- WHAT THE EXERCISE ASKS
Copy word for word the lines that begin at the one containing "The image size" and stop after the one containing "point(328,533)". Leave the picture out of your copy.

- EXTRACTED DATA
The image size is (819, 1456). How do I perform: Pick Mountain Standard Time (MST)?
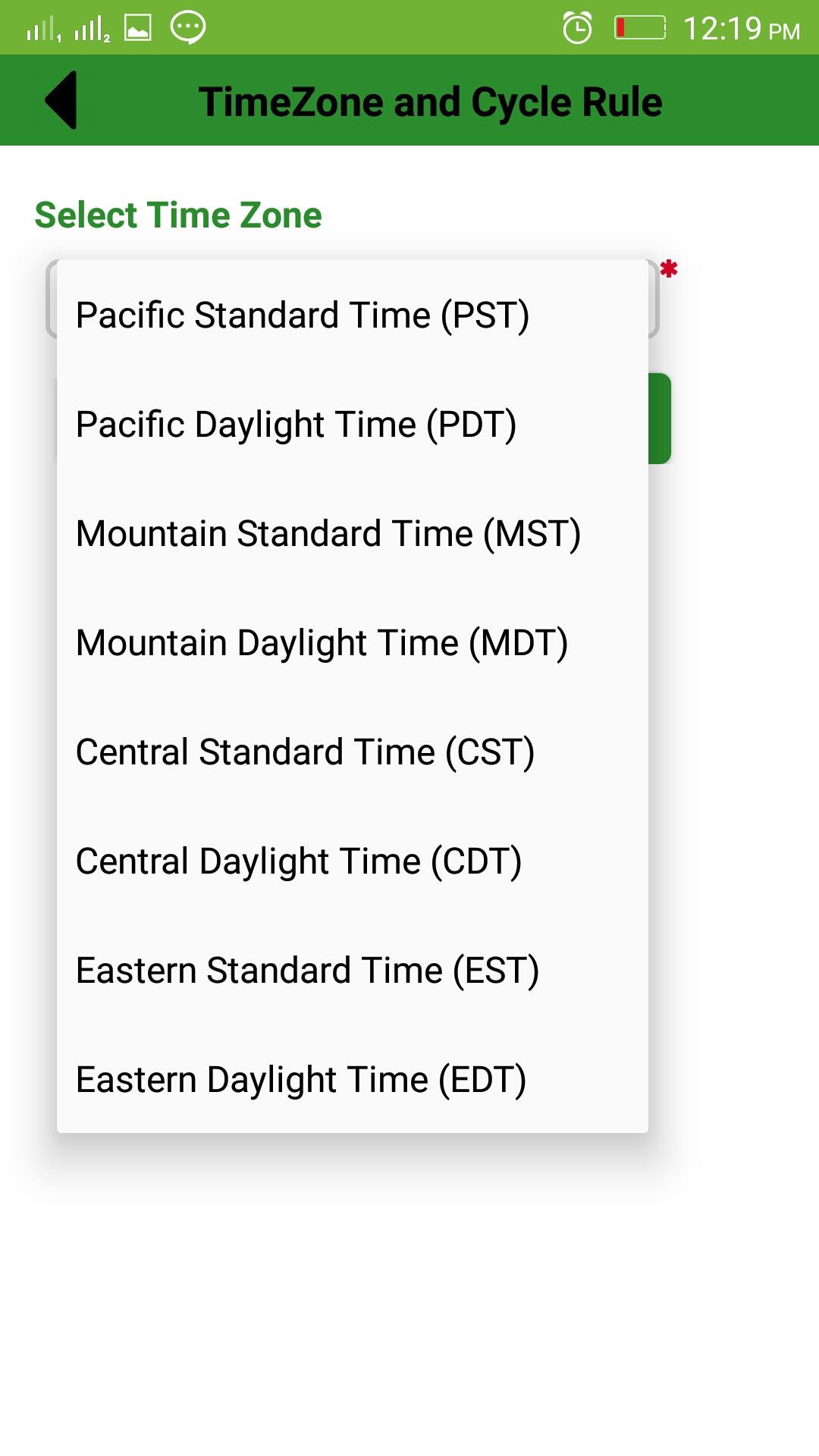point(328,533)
* * *
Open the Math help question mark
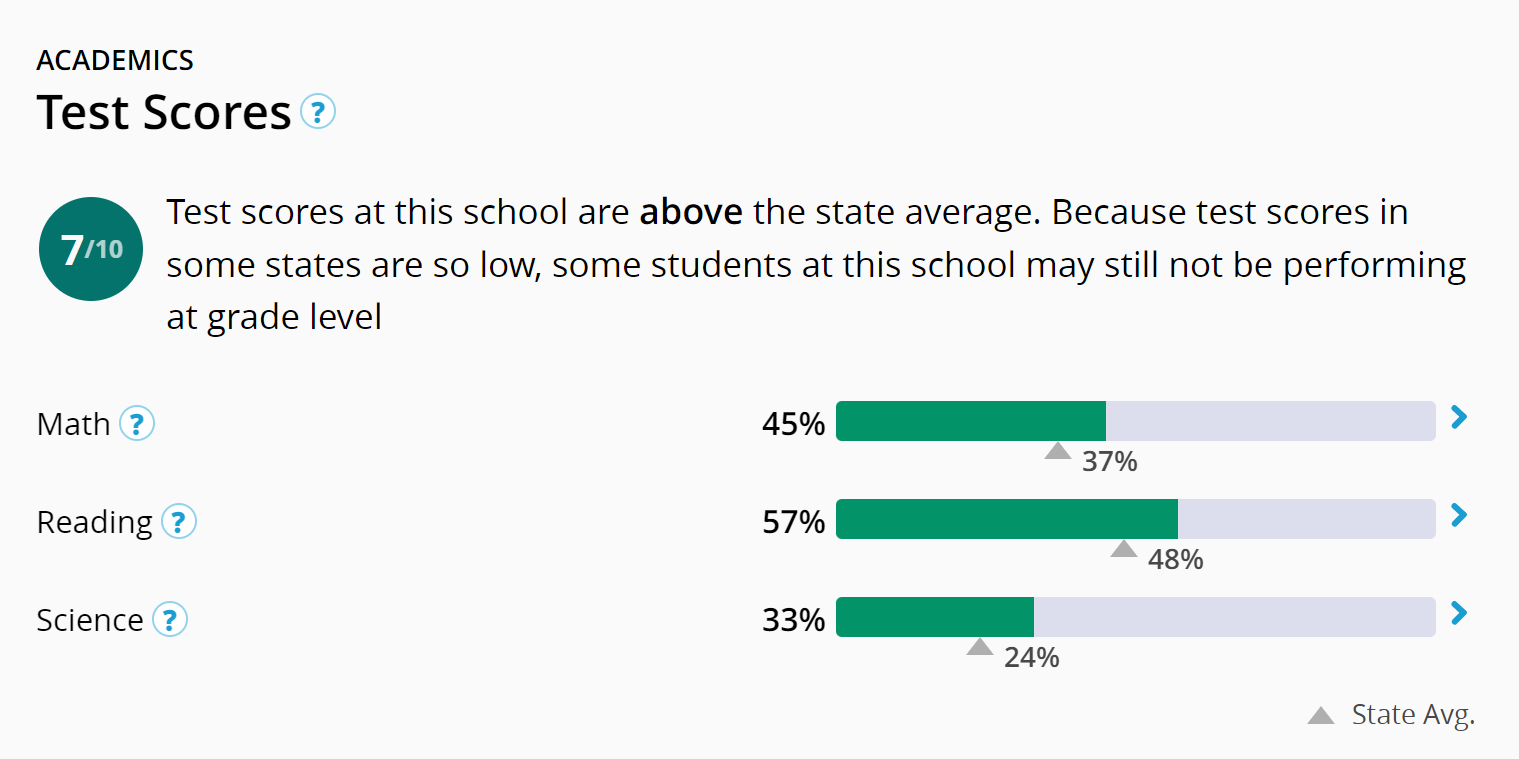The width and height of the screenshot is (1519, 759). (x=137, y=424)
==
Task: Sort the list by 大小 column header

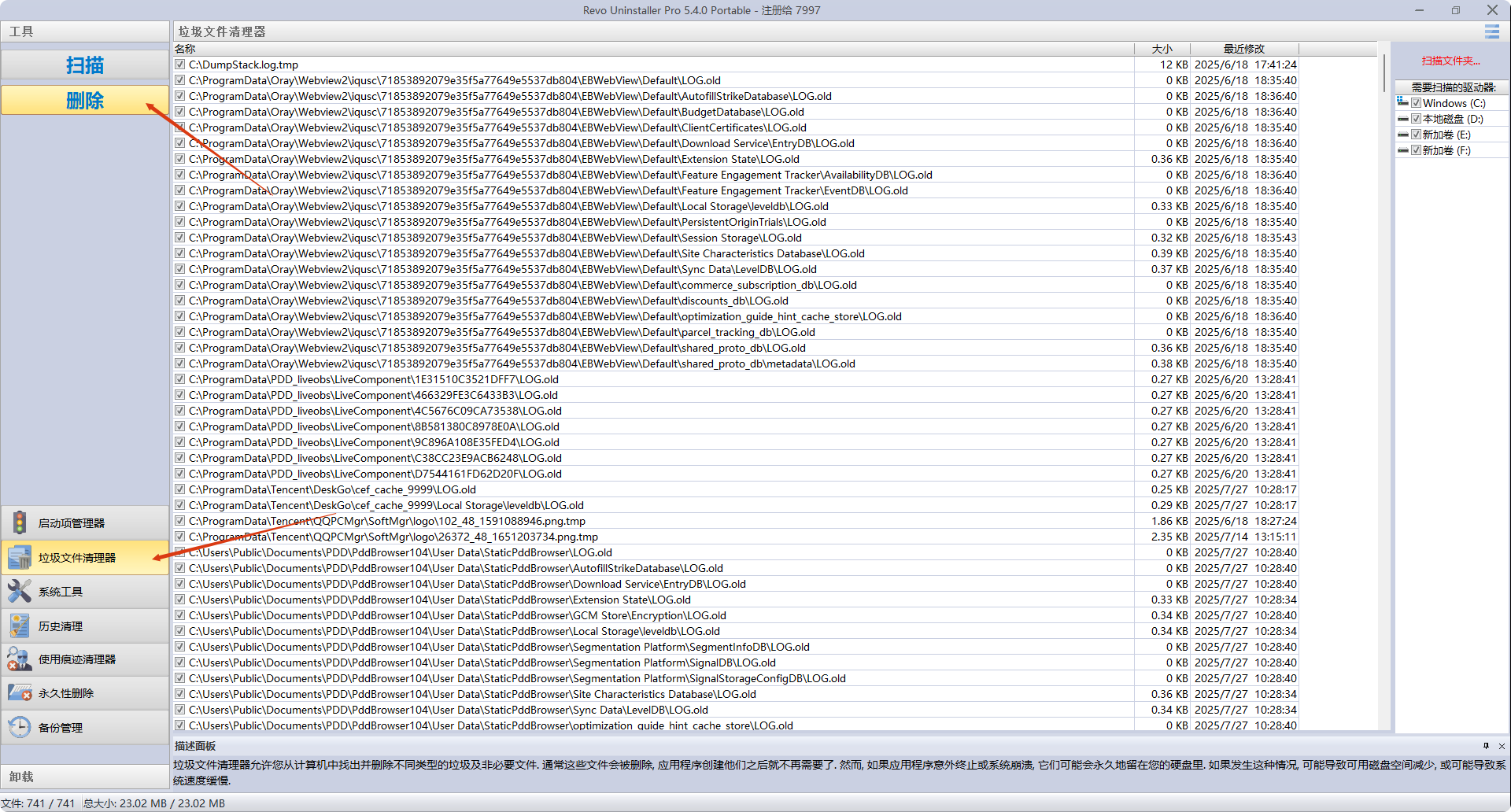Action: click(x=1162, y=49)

- ANSWER
The image size is (819, 1456). How do I perform: Pick Mountain Standard Time (MST)?
point(328,533)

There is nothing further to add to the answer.